2.4治療方法 臨床上難辨認癬治療通常采取外用聯合口服抗真菌制劑,效果滿意[16]。然而,臨床要注意抗真菌藥物應用需規律、足療程。臨床上一般建議難辨認癬兒童治療先以外用藥為主,皮損廣泛或外用藥效果不佳時可以聯合口服用藥。本組17例皆給予外用萘替芬酮康唑乳膏治療,其中2例聯合口服特比萘芬片,治療4~8周后均痊愈,隨訪6個月皆未見復發。

2.5誤診原因分析 ①在我國糖皮質激素乳膏為非處方藥,很容易在藥店買到,且一些號稱“純中藥或純植物”的消準字藥膏往往也都含有糖皮質激素成分。本組9例家長發現患兒皮膚癬病后自行購買藥物治療,導致患兒使用含糖皮質激素成分藥膏或他克莫司、吡美莫司等鈣調神經酶磷酸抑制劑,造成皮膚局部細胞免疫應答降低,使皮膚癬病臨床表現不典型,形成難辨認癬,這是導致誤診的主要原因。②難辨認癬不同皮膚癬菌在侵襲能力、侵襲部位、個體差異和(或)后天因素(如過度洗滌、暴曬和搔抓等)等多種因素影響下,皮損不呈邊界清楚的環狀或多環狀,而表現為不規則斑片狀或濕疹化,甚至繼發感染,也容易造成誤診。本組13例為面部難辨認癬,由于過度洗滌、暴曬和搔抓等導致皮損邊界不清,無鱗屑或少量鱗屑,表現為不規則斑片、丘疹、丘皰疹、膿皰等,造成誤診。③基層醫院醫務人員或者非皮膚科醫生對皮膚癬病認識不足,也亦導致誤診誤治。本組在醫院就診8例中6例曾就診于兒科。④本組9例家中飼養寵物,并常與寵物親密接觸,容易感染親動物性皮膚癬菌;3例家中其他成員有真菌感染相關性疾病,導致直接或間接接觸傳染,若接診醫生病史詢問不仔細,遺漏相關病史,易造成誤診。⑤本組17例就診初期均間斷使用藥物,好轉即停藥,停藥后復發,重復治療。此類患兒在使用抗真菌藥物時,若未能規律、足療程用藥,導致皮損呈不典型形態,也易造成誤診。⑥嬰兒尿布區皮膚長期過度水合、摩擦及尿液和糞便中存在刺激物,致皮膚屏障破壞易受微生物侵襲和產生炎癥反應,對此類患兒兒科醫生常忽視真菌感染可能,從而導致誤診。本組2例即因此誤診為尿布皮炎。⑦癬菌感染雖然單側多見,但少數患兒也可表現為雙側。本組誤診為接觸性皮炎患兒即表現為雙眼周皮損,且界限較清楚,接診醫生未考慮到真菌感染,從而造成誤診。
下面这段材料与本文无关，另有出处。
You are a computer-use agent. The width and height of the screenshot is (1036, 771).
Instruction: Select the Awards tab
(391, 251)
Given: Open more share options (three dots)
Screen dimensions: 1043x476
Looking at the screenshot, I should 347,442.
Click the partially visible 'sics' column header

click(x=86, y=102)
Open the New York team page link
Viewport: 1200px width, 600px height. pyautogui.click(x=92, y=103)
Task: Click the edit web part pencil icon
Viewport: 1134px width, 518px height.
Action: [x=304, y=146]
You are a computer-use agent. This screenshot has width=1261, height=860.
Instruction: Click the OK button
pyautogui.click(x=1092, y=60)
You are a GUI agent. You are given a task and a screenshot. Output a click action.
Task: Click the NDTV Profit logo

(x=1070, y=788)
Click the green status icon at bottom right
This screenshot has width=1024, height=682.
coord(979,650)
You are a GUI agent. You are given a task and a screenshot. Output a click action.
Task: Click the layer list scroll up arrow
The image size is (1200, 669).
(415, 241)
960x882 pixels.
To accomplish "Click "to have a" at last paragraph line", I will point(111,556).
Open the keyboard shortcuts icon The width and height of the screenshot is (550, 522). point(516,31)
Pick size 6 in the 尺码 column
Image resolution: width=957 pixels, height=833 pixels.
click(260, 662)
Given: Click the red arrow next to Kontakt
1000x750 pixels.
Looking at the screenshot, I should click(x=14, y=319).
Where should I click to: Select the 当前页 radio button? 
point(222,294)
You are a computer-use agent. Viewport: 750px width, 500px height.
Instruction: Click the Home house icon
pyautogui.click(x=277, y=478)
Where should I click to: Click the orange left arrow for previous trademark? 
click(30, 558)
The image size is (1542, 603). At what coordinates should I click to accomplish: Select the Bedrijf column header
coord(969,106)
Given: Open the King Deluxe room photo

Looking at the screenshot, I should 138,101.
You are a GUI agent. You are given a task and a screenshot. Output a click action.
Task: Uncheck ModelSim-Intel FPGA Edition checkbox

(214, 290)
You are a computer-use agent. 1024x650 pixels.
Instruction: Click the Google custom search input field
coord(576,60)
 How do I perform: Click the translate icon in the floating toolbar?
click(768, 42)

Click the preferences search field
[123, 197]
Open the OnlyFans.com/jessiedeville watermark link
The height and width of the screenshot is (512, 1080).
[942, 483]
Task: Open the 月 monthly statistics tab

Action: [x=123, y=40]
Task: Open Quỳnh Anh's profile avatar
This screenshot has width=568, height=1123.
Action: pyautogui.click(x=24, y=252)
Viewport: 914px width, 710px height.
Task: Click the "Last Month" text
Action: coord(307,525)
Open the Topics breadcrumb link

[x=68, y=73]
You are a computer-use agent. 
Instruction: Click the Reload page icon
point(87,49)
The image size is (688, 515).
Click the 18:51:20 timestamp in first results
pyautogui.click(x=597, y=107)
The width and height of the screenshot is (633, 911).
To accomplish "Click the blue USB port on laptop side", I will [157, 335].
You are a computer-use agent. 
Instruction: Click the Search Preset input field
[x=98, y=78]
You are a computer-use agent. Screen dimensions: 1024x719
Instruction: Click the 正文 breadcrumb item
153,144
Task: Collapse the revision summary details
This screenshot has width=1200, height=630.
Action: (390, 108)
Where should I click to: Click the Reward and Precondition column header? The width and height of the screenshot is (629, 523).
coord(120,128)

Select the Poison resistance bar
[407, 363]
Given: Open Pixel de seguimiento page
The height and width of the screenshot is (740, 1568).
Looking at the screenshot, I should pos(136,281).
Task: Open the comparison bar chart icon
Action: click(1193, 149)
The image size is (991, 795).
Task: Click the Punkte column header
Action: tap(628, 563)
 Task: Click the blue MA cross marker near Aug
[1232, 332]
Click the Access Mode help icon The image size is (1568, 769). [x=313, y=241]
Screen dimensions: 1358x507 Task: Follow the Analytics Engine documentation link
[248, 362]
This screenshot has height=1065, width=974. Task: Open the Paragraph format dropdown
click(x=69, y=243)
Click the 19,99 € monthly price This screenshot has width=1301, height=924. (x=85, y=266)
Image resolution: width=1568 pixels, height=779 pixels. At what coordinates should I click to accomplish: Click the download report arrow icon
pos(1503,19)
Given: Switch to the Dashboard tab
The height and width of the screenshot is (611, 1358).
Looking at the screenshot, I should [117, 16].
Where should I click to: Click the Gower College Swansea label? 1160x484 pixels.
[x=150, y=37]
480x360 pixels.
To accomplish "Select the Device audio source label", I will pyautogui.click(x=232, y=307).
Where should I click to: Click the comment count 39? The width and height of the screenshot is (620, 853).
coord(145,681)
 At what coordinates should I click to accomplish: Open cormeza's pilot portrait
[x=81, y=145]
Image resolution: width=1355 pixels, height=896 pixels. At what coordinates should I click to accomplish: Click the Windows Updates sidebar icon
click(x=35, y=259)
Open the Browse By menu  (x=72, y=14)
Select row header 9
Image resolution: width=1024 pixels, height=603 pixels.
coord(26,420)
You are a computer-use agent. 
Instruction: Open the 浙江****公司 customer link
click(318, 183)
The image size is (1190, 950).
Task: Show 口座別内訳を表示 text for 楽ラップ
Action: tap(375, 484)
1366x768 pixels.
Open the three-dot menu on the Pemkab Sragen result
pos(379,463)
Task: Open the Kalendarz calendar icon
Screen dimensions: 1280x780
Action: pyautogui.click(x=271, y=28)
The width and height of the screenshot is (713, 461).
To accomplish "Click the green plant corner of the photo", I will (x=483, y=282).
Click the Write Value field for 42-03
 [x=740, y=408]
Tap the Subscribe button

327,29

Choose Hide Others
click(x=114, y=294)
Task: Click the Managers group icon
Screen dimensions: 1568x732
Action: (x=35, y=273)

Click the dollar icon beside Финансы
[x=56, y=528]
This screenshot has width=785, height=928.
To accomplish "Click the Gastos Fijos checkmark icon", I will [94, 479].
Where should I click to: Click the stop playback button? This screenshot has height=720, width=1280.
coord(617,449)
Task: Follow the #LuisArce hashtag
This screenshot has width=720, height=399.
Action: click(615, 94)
2.6防范誤診措施 臨床上當遇及患兒表現為濕疹樣皮損,但外用糖皮質激素或他克莫司、吡美莫司等鈣調神經酶磷酸抑制劑效果不佳或病情加重時,應考慮是否伴有真菌感染,需詳細詢問病史,如患兒是否有動物直接或間接接觸史或家里其他成員是否有真菌感染相關疾病史等。對皮損呈單側分布、慢性反復發病的類似本文患兒需要提高警惕,盡早行真菌檢查,若皮疹反復不愈、時輕時重,1次真菌鏡檢陰性不能排除,應再次或多次進行真菌檢查。當遇及患兒既往患有其他皮膚病或其他非皮膚科自身免疫性相關疾病,如哮喘和特應性皮炎等,需要經常應用糖皮質激素進行治療,臨床醫生需檢測其皮膚變化,及時進行相關檢查,并加強真菌學檢查(包括直接檢查和培養)。本組1例誤診為口周皮炎,追問病史發現該患兒有哮喘史,間斷吸入糖皮質激素治療,導致面癬呈不典型表現。提示對此類患兒臨床醫生問診一定要仔細,并要注意除外其他方式應用糖皮質激素類藥物造成皮膚癬菌呈不典型表現的情況。當遇及患兒臨床表現為毛囊炎樣皮損,但常規外用抗生素無效時,需要除外真菌感染的可能性。皮膚皺褶部位如頸部、腋下和腹股溝等易受汗液刺激,容易細菌或真菌感染。本組1例因此誤診為濕疹。提示臨床醫生對皺褶部位皮疹需要考慮真菌感染可能性。嬰兒尿布區長時間接觸尿液和糞便會導致皮膚pH值增加,從而造成微生物定植、糞便蛋白酶和脂肪酶激活及角質層受損,導致皮膚易受微生物侵襲和產生炎癥反應,一般情況下尿布皮炎中白色念珠菌和金黃色葡萄球菌占優勢[17],但建議臨床醫生對尿布皮炎患兒要常規進行真菌檢查,以減少或避免誤診誤治。兒童皮膚病有一定特點,本組誤診病例多未到皮膚科就診,而是選擇兒科就診或自行購藥,且部分接診醫生未做任何相關檢查,從而導致誤診誤治。為減少或避免不必要誤診和漏診,建議其他科室醫生接診皮膚病患兒時盡量轉診到皮膚科或及時請皮膚科醫生會診。